The task.
Repeat every one of the following items exactly, line for line.

Entries for finding text and elements
** Start **

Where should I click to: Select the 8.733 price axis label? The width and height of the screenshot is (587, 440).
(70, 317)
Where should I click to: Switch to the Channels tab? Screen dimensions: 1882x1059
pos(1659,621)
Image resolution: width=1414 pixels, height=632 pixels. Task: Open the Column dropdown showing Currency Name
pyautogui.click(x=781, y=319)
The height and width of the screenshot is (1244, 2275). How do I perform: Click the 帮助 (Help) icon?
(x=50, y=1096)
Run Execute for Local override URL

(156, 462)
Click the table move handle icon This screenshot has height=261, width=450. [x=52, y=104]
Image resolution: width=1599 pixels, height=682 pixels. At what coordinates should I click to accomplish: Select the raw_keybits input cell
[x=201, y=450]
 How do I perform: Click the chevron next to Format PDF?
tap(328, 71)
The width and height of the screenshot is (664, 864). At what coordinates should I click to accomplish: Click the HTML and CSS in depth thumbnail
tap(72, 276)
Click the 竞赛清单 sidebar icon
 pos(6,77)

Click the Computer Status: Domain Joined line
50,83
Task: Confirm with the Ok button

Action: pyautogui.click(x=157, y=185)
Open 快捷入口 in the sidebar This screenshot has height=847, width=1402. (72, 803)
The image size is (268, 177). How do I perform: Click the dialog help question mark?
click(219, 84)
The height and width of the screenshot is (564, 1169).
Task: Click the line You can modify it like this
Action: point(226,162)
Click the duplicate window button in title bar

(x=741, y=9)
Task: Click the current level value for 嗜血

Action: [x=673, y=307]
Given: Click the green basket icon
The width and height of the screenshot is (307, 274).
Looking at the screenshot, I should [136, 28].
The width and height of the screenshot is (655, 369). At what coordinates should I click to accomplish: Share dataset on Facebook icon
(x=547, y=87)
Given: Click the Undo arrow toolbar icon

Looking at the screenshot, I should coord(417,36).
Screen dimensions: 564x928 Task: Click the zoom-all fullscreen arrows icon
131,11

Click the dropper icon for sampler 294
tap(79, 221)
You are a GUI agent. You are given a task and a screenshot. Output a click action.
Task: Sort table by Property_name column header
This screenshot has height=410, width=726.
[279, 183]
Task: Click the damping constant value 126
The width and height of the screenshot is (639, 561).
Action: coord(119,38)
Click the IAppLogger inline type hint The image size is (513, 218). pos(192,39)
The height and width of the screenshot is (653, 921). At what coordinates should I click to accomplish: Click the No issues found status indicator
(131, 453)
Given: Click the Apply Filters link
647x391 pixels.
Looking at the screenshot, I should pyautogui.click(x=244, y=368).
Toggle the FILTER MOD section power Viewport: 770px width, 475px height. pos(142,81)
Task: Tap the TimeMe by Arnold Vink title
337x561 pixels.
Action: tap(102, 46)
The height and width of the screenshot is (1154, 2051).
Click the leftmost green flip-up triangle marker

** End **

Written answer.
Where should I click to: Select the 8.733 price axis label? The width and height of the screenshot is (587, 440).
(70, 317)
Where should I click to: Switch to the Channels tab? Screen dimensions: 1882x1059
pos(1659,621)
Image resolution: width=1414 pixels, height=632 pixels. Task: Open the Column dropdown showing Currency Name
pyautogui.click(x=781, y=319)
The height and width of the screenshot is (1244, 2275). How do I perform: Click the 帮助 (Help) icon?
(x=50, y=1096)
Run Execute for Local override URL

(156, 462)
Click the table move handle icon This screenshot has height=261, width=450. [x=52, y=104]
Image resolution: width=1599 pixels, height=682 pixels. At what coordinates should I click to accomplish: Select the raw_keybits input cell
[x=201, y=450]
 How do I perform: Click the chevron next to Format PDF?
tap(328, 71)
The width and height of the screenshot is (664, 864). At what coordinates should I click to accomplish: Click the HTML and CSS in depth thumbnail
tap(72, 276)
Click the 竞赛清单 sidebar icon
 pos(6,77)

Click the Computer Status: Domain Joined line
50,83
Task: Confirm with the Ok button

Action: pyautogui.click(x=157, y=185)
Open 快捷入口 in the sidebar This screenshot has height=847, width=1402. (72, 803)
The image size is (268, 177). How do I perform: Click the dialog help question mark?
click(219, 84)
The height and width of the screenshot is (564, 1169).
Task: Click the line You can modify it like this
Action: point(226,162)
Click the duplicate window button in title bar

(x=741, y=9)
Task: Click the current level value for 嗜血

Action: [x=673, y=307]
Given: Click the green basket icon
The width and height of the screenshot is (307, 274).
Looking at the screenshot, I should [136, 28].
The width and height of the screenshot is (655, 369). At what coordinates should I click to accomplish: Share dataset on Facebook icon
(x=547, y=87)
Given: Click the Undo arrow toolbar icon

Looking at the screenshot, I should coord(417,36).
Screen dimensions: 564x928 Task: Click the zoom-all fullscreen arrows icon
131,11

Click the dropper icon for sampler 294
tap(79, 221)
You are a GUI agent. You are given a task and a screenshot. Output a click action.
Task: Sort table by Property_name column header
This screenshot has height=410, width=726.
[279, 183]
Task: Click the damping constant value 126
The width and height of the screenshot is (639, 561).
Action: coord(119,38)
Click the IAppLogger inline type hint The image size is (513, 218). pos(192,39)
The height and width of the screenshot is (653, 921). At what coordinates should I click to accomplish: Click the No issues found status indicator
(131, 453)
Given: Click the Apply Filters link
647x391 pixels.
Looking at the screenshot, I should pyautogui.click(x=244, y=368).
Toggle the FILTER MOD section power Viewport: 770px width, 475px height. pos(142,81)
Task: Tap the TimeMe by Arnold Vink title
337x561 pixels.
Action: tap(102, 46)
The height and width of the screenshot is (1154, 2051).
Click the leftmost green flip-up triangle marker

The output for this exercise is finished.